Collected data entries
"""

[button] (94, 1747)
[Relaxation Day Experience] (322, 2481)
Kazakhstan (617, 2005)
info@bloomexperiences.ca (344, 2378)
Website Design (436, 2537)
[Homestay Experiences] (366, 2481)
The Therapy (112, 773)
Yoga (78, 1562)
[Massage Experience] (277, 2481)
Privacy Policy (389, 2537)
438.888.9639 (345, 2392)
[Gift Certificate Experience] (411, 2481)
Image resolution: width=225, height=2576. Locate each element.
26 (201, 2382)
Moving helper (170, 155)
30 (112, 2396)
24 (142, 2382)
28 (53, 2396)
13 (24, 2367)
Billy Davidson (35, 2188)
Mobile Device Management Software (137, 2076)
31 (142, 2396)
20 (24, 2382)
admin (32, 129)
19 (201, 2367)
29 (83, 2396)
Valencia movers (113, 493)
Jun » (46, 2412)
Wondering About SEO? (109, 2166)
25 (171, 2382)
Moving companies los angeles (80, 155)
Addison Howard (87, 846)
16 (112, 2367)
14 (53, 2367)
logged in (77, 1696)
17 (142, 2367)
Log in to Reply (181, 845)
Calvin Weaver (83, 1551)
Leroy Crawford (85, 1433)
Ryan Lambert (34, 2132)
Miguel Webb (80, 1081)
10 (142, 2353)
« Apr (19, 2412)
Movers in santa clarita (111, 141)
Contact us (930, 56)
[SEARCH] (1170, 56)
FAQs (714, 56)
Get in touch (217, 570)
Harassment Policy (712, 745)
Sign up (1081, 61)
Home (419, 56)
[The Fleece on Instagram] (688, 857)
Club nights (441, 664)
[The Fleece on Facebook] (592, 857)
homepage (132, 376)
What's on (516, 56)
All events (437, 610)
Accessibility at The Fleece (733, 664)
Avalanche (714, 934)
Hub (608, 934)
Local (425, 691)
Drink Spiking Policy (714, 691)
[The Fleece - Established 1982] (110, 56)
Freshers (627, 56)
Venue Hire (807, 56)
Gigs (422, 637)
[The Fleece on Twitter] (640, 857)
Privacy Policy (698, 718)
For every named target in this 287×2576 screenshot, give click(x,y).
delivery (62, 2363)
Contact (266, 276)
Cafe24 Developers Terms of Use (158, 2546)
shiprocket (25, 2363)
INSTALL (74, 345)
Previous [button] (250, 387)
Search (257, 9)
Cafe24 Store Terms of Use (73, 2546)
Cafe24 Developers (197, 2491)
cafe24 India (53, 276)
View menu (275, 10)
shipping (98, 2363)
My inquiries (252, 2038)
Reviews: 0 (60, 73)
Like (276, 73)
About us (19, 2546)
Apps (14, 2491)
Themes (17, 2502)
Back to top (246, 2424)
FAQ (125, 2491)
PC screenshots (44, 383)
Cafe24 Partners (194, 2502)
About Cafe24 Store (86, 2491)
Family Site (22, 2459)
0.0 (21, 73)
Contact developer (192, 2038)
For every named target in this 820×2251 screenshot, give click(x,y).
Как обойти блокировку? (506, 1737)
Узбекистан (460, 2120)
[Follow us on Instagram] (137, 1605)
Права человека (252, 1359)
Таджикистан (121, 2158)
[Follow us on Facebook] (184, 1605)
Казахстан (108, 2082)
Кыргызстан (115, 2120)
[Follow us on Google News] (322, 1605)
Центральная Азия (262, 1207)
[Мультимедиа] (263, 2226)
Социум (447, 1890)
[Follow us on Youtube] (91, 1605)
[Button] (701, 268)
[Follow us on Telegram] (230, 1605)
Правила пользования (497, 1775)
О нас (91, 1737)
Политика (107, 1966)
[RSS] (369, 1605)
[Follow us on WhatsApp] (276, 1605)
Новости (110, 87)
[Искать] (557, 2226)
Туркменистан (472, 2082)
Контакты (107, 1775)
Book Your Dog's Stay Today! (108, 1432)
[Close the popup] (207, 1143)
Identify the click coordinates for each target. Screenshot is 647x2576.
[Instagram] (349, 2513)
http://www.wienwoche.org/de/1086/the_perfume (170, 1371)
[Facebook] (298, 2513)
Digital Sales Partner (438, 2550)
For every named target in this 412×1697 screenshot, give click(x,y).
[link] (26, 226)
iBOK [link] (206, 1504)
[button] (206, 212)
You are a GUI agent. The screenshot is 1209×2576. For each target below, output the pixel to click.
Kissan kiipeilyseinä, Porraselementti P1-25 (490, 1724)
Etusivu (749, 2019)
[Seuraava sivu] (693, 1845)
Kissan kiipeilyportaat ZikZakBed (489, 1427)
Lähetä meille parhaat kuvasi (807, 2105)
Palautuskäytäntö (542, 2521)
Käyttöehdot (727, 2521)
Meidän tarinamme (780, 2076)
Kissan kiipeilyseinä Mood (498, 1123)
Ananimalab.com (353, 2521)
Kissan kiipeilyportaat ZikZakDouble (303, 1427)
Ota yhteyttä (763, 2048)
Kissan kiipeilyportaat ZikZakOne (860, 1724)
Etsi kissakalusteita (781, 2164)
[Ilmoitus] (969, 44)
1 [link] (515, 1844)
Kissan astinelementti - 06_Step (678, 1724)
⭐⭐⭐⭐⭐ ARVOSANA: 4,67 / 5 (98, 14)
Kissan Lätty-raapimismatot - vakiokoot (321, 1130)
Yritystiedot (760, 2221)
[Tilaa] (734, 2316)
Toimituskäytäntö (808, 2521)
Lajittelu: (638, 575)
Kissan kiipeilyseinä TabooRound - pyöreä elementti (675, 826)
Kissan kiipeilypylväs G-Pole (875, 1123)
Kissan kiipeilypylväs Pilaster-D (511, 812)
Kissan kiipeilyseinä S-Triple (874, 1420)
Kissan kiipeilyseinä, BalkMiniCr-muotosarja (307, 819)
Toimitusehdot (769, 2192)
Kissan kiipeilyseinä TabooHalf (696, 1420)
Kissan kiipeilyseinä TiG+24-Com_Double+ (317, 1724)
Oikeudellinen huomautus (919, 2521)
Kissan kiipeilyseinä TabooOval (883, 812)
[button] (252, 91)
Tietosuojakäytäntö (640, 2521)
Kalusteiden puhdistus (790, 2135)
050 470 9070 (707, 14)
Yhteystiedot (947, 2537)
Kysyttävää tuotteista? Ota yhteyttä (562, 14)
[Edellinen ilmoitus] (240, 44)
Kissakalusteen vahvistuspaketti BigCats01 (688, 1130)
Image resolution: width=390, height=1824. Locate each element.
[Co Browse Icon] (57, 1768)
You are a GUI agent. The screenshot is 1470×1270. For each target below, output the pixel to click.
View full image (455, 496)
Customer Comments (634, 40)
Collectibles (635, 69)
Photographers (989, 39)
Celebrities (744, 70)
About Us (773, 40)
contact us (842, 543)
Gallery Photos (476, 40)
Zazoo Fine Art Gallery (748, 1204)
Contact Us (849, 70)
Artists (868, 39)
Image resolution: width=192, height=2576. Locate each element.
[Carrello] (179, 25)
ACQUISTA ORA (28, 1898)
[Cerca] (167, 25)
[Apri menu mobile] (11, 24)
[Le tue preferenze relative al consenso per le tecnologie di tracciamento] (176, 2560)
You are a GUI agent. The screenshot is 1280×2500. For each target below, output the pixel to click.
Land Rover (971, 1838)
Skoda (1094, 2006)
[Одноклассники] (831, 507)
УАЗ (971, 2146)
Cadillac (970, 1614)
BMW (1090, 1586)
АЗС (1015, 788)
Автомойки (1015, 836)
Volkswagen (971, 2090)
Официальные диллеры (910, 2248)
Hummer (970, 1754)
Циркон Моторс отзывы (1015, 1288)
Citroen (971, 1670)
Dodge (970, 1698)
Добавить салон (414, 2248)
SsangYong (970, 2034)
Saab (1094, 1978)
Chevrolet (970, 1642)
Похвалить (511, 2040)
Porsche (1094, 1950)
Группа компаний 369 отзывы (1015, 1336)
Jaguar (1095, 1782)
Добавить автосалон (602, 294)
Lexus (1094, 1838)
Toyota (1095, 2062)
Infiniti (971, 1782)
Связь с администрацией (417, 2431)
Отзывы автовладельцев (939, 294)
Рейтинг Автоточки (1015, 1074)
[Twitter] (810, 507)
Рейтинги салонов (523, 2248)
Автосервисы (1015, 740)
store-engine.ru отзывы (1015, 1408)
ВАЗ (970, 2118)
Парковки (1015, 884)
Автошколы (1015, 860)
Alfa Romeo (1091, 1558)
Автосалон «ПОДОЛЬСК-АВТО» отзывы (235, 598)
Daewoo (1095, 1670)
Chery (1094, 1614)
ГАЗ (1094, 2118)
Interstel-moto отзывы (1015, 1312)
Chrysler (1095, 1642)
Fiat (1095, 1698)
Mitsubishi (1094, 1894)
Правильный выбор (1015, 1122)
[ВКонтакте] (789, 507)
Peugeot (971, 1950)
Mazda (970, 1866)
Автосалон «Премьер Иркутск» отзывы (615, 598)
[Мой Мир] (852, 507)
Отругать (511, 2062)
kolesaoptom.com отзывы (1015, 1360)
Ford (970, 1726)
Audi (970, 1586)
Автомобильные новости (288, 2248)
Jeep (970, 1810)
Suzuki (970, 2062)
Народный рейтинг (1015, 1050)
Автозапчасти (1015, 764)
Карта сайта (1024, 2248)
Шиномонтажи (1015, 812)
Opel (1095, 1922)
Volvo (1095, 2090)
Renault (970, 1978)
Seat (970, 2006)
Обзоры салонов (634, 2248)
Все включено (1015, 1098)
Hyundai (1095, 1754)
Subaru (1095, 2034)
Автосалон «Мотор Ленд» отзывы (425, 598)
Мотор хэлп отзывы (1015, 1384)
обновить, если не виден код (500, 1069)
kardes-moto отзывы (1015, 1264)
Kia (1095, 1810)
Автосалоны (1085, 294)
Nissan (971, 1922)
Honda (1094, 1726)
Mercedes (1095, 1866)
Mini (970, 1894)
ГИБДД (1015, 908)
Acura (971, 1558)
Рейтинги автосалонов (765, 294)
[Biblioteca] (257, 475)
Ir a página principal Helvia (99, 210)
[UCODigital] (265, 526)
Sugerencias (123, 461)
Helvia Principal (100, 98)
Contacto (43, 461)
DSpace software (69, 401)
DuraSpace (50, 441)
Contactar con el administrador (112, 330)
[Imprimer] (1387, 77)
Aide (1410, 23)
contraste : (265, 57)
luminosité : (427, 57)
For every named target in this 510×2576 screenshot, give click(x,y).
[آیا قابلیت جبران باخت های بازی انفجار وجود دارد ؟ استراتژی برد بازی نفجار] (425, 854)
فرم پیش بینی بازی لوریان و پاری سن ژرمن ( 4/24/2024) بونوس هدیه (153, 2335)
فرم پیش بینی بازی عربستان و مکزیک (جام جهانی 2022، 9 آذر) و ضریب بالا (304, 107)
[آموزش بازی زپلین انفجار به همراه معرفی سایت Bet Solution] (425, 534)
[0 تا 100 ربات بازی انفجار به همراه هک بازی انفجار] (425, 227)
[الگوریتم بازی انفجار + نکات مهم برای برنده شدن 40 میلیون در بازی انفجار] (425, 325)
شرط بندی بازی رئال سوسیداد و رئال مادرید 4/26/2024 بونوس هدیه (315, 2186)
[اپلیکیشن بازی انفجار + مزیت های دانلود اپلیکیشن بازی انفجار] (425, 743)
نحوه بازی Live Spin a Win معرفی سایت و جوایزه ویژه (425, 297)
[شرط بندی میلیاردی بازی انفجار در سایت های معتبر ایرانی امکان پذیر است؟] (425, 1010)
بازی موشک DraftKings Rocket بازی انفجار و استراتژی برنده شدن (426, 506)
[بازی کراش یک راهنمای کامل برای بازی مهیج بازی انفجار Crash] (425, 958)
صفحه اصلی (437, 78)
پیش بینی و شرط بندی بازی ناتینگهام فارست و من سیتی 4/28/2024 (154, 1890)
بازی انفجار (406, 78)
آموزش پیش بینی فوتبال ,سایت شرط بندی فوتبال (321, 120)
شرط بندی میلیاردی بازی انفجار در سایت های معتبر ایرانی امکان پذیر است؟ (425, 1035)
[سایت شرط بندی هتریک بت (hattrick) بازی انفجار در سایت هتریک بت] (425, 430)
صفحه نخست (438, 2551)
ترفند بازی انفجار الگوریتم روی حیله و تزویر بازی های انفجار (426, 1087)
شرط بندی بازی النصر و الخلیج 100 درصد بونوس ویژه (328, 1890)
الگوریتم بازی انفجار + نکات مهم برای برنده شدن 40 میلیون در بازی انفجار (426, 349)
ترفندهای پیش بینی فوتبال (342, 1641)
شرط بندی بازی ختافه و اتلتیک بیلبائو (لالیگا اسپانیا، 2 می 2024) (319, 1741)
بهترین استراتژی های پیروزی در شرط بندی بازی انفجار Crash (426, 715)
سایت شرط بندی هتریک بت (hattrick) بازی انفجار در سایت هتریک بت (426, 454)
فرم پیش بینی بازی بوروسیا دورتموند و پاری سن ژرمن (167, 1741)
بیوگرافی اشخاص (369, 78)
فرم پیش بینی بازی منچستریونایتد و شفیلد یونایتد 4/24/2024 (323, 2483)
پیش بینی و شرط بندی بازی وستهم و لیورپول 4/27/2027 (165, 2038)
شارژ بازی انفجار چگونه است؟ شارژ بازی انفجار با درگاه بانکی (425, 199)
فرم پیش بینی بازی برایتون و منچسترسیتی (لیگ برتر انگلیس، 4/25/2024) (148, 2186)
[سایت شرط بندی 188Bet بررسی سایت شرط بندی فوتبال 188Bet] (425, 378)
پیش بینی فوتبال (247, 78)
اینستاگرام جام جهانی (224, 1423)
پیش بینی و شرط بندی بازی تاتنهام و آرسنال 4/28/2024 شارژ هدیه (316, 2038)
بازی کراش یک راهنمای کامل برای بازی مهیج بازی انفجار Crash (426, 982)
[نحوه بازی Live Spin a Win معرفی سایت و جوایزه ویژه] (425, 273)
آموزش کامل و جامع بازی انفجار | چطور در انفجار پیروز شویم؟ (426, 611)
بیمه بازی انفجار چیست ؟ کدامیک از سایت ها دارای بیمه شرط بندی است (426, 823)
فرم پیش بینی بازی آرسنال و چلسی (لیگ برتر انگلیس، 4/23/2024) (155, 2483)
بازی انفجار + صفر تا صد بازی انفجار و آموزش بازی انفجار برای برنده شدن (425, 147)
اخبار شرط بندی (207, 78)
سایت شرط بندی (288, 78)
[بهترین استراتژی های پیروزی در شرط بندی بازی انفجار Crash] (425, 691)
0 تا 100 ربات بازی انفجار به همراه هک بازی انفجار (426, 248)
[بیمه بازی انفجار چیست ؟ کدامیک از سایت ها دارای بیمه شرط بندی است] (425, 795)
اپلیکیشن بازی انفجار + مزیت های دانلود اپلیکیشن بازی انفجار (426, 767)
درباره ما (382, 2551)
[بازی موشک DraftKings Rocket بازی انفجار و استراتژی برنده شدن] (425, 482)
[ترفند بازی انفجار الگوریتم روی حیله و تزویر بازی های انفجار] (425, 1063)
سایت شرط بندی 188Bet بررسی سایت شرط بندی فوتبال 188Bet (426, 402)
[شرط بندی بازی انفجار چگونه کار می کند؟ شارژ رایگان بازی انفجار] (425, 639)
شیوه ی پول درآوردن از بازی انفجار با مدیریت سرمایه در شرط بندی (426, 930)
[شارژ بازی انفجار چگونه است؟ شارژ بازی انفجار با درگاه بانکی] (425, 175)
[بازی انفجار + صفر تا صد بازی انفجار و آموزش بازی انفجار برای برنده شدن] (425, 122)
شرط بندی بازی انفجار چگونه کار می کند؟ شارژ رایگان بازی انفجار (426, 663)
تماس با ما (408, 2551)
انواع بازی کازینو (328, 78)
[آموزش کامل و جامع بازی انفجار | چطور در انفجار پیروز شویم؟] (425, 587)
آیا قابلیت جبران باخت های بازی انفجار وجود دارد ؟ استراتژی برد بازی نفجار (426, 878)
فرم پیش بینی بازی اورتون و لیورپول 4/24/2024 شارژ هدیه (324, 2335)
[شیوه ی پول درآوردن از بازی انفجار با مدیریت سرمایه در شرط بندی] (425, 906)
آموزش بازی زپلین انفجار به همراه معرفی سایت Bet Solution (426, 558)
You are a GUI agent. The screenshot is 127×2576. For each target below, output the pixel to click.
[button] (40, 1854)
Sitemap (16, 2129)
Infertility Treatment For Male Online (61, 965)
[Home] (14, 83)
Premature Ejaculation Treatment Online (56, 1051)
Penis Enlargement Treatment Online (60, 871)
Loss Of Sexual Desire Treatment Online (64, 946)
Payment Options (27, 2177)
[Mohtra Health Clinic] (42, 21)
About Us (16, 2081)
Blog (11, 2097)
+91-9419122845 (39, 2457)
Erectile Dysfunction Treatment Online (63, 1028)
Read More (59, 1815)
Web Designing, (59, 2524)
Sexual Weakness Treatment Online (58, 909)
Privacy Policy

"""

Restate the data word for word. Begin at its first line, end at the line that contains "My inquiries (252, 2038)", and include both.

§ RESULT:
[button] (94, 1747)
[Relaxation Day Experience] (322, 2481)
Kazakhstan (617, 2005)
info@bloomexperiences.ca (344, 2378)
Website Design (436, 2537)
[Homestay Experiences] (366, 2481)
The Therapy (112, 773)
Yoga (78, 1562)
[Massage Experience] (277, 2481)
Privacy Policy (389, 2537)
438.888.9639 (345, 2392)
[Gift Certificate Experience] (411, 2481)
Image resolution: width=225, height=2576. Locate each element.
26 (201, 2382)
Moving helper (170, 155)
30 (112, 2396)
24 (142, 2382)
28 (53, 2396)
13 (24, 2367)
Billy Davidson (35, 2188)
Mobile Device Management Software (137, 2076)
31 (142, 2396)
20 (24, 2382)
admin (32, 129)
19 (201, 2367)
29 (83, 2396)
Valencia movers (113, 493)
Jun » (46, 2412)
Wondering About SEO? (109, 2166)
25 (171, 2382)
Moving companies los angeles (80, 155)
Addison Howard (87, 846)
16 (112, 2367)
14 (53, 2367)
logged in (77, 1696)
17 (142, 2367)
Log in to Reply (181, 845)
Calvin Weaver (83, 1551)
Leroy Crawford (85, 1433)
Ryan Lambert (34, 2132)
Miguel Webb (80, 1081)
10 (142, 2353)
« Apr (19, 2412)
Movers in santa clarita (111, 141)
Contact us (930, 56)
[SEARCH] (1170, 56)
FAQs (714, 56)
Get in touch (217, 570)
Harassment Policy (712, 745)
Sign up (1081, 61)
Home (419, 56)
[The Fleece on Instagram] (688, 857)
Club nights (441, 664)
[The Fleece on Facebook] (592, 857)
homepage (132, 376)
What's on (516, 56)
All events (437, 610)
Accessibility at The Fleece (733, 664)
Avalanche (714, 934)
Hub (608, 934)
Local (425, 691)
Drink Spiking Policy (714, 691)
[The Fleece - Established 1982] (110, 56)
Freshers (627, 56)
Venue Hire (807, 56)
Gigs (422, 637)
[The Fleece on Twitter] (640, 857)
Privacy Policy (698, 718)
For every named target in this 287×2576 screenshot, give click(x,y).
delivery (62, 2363)
Contact (266, 276)
Cafe24 Developers Terms of Use (158, 2546)
shiprocket (25, 2363)
INSTALL (74, 345)
Previous [button] (250, 387)
Search (257, 9)
Cafe24 Store Terms of Use (73, 2546)
Cafe24 Developers (197, 2491)
cafe24 India (53, 276)
View menu (275, 10)
shipping (98, 2363)
My inquiries (252, 2038)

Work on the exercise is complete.